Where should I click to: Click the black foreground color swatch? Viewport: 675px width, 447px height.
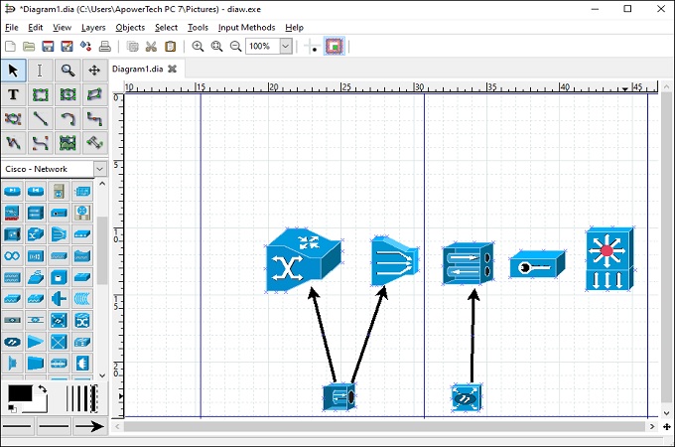[x=19, y=393]
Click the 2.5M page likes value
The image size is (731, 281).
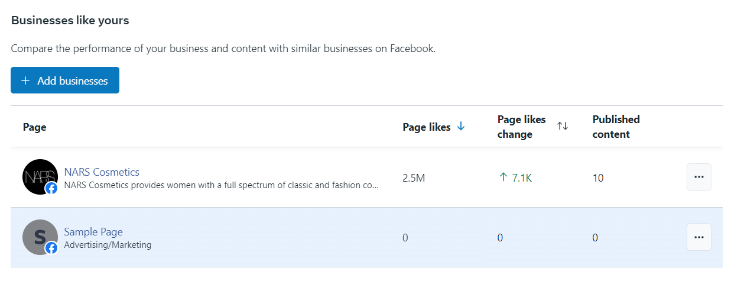pyautogui.click(x=414, y=178)
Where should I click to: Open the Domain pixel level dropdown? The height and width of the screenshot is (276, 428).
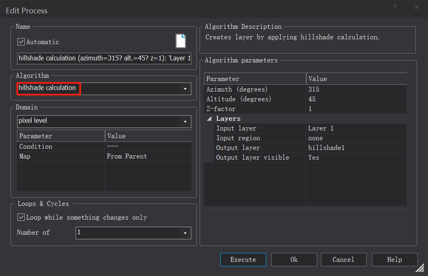click(x=185, y=121)
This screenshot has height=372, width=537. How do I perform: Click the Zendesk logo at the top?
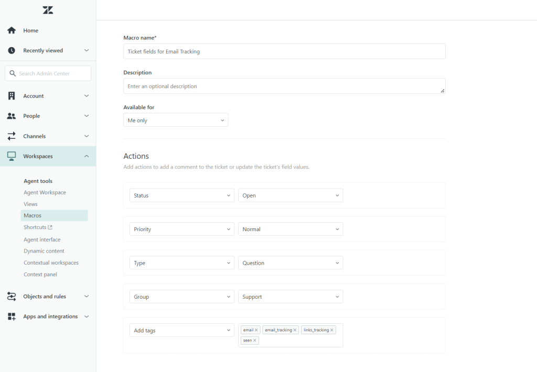pyautogui.click(x=48, y=9)
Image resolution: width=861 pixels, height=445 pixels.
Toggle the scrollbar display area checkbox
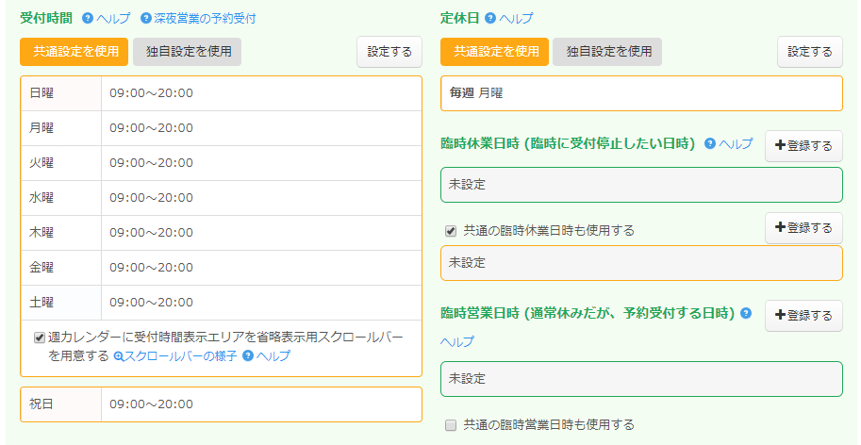coord(39,337)
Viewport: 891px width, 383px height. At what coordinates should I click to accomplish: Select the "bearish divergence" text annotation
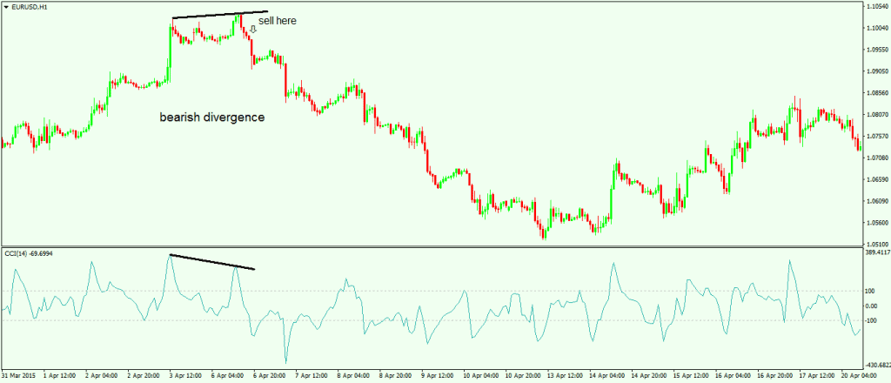211,117
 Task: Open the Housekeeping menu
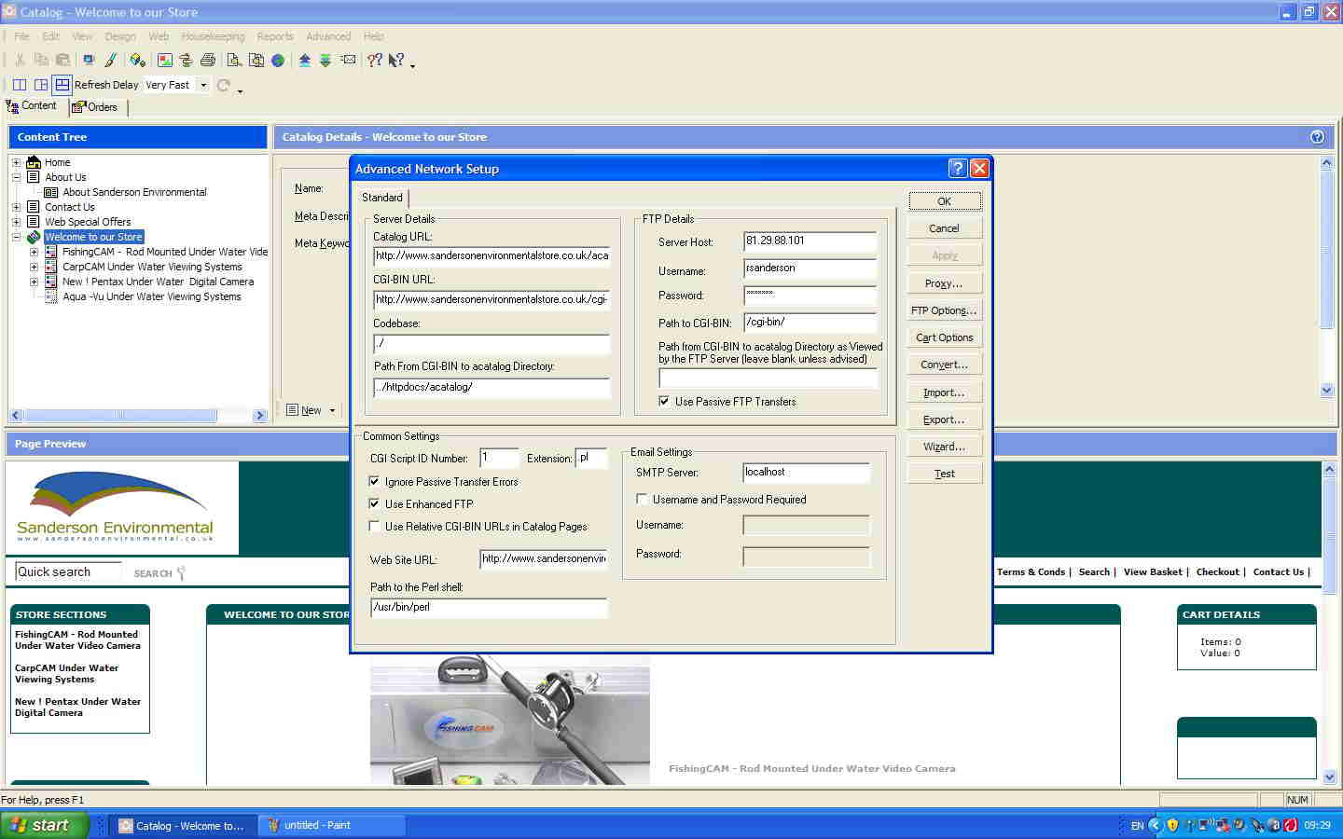click(213, 36)
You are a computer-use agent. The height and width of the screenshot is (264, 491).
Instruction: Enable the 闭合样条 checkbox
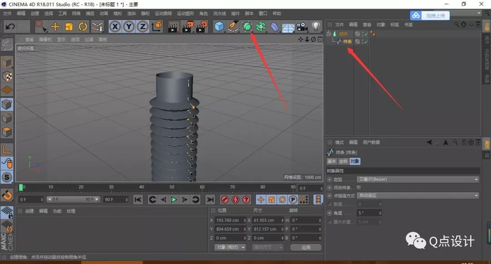coord(359,186)
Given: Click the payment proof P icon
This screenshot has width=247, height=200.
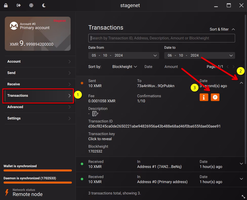Looking at the screenshot, I should (215, 97).
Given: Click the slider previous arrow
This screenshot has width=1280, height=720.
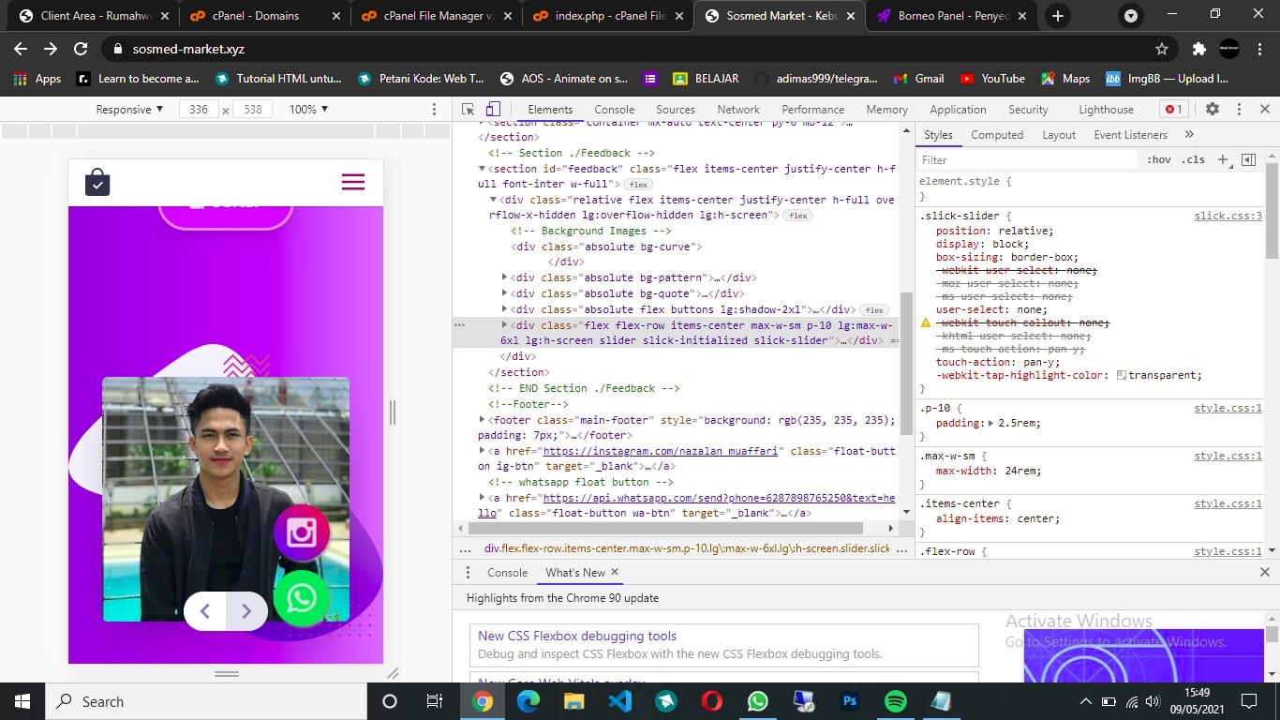Looking at the screenshot, I should (x=205, y=611).
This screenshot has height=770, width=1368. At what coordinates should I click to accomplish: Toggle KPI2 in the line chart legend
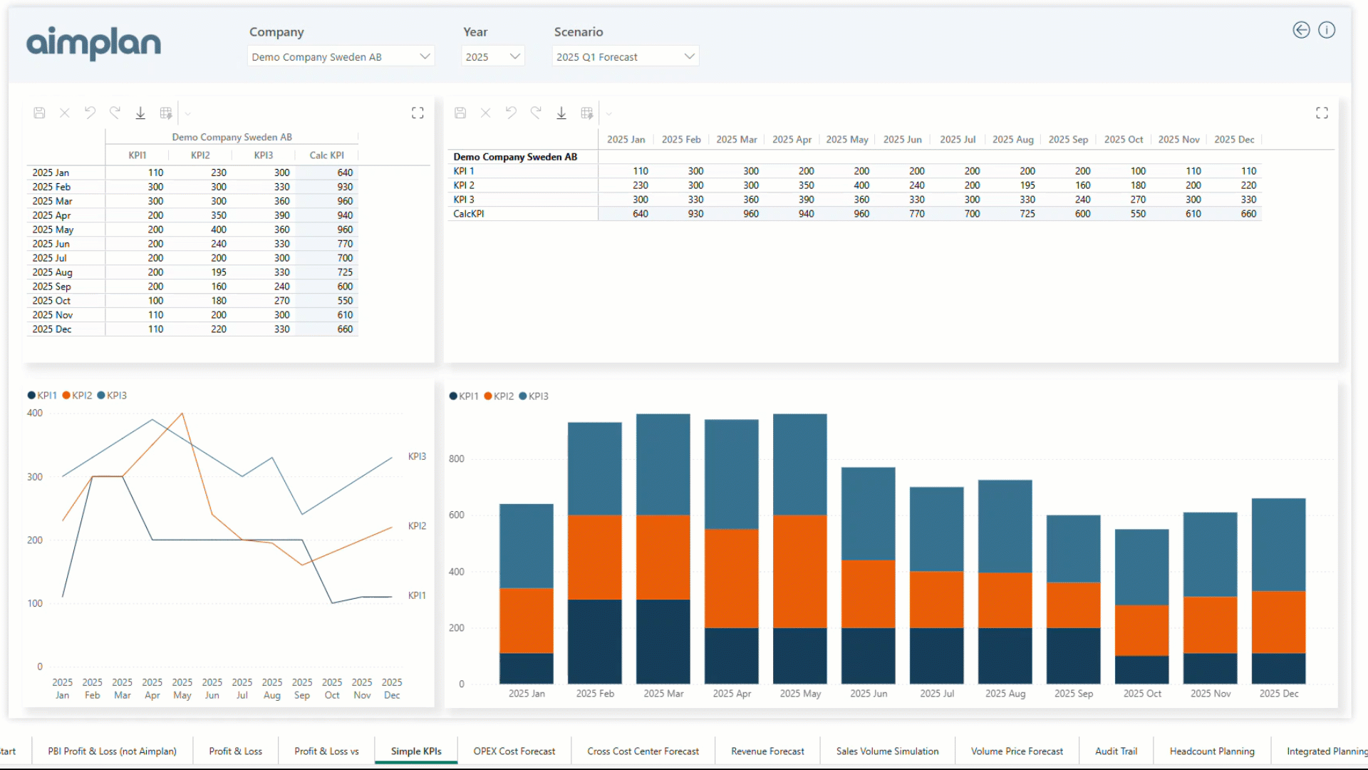(x=77, y=395)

+-------+

Output the text of all the records above again, line for line and without any change, leaving out the pictures.

Where should I click to: Click the black foreground color swatch? Viewport: 675px width, 447px height.
[x=19, y=393]
Click the 2.5M page likes value
The image size is (731, 281).
pyautogui.click(x=414, y=178)
Where should I click to: Open the Domain pixel level dropdown? The height and width of the screenshot is (276, 428).
click(x=185, y=121)
This screenshot has height=372, width=537. How do I perform: Click the Zendesk logo at the top?
pyautogui.click(x=48, y=9)
Image resolution: width=861 pixels, height=445 pixels.
Toggle the scrollbar display area checkbox
coord(39,337)
Viewport: 891px width, 383px height. At what coordinates should I click to accomplish: Select the "bearish divergence" text annotation
211,117
 Task: Open the Housekeeping menu
click(213, 36)
You are a computer-use agent. The height and width of the screenshot is (264, 491).
Instruction: Enable the 闭合样条 checkbox
coord(359,186)
Given: Click the payment proof P icon
This screenshot has width=247, height=200.
Looking at the screenshot, I should (215, 97).
Given: Click the slider previous arrow
This screenshot has width=1280, height=720.
Looking at the screenshot, I should (x=205, y=611).
This screenshot has height=770, width=1368. At what coordinates should I click to accomplish: Toggle KPI2 in the line chart legend
(x=77, y=395)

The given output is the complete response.